» **Pixel coordinate grounding data**
************

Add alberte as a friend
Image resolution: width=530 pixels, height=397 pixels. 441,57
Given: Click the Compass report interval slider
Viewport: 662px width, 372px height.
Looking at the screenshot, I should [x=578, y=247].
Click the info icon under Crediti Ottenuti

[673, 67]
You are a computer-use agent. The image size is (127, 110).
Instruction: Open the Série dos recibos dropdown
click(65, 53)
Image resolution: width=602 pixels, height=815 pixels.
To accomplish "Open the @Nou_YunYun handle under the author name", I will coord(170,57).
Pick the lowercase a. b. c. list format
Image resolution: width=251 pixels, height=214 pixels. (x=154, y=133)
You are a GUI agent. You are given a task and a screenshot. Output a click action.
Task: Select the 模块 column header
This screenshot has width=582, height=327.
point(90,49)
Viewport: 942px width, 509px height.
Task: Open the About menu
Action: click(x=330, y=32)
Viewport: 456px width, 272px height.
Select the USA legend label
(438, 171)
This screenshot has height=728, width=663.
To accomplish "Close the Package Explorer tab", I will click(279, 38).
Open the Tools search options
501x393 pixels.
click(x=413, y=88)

************

The data above needs to be given again exactly, with no line left out.

Add alberte as a friend
Image resolution: width=530 pixels, height=397 pixels. 441,57
Given: Click the Compass report interval slider
Viewport: 662px width, 372px height.
Looking at the screenshot, I should [x=578, y=247].
Click the info icon under Crediti Ottenuti

[673, 67]
You are a computer-use agent. The image size is (127, 110).
Instruction: Open the Série dos recibos dropdown
click(65, 53)
Image resolution: width=602 pixels, height=815 pixels.
To accomplish "Open the @Nou_YunYun handle under the author name", I will coord(170,57).
Pick the lowercase a. b. c. list format
Image resolution: width=251 pixels, height=214 pixels. (x=154, y=133)
You are a GUI agent. You are given a task and a screenshot. Output a click action.
Task: Select the 模块 column header
This screenshot has width=582, height=327.
point(90,49)
Viewport: 942px width, 509px height.
Task: Open the About menu
Action: click(x=330, y=32)
Viewport: 456px width, 272px height.
Select the USA legend label
(438, 171)
This screenshot has height=728, width=663.
To accomplish "Close the Package Explorer tab", I will click(279, 38).
Open the Tools search options
501x393 pixels.
click(x=413, y=88)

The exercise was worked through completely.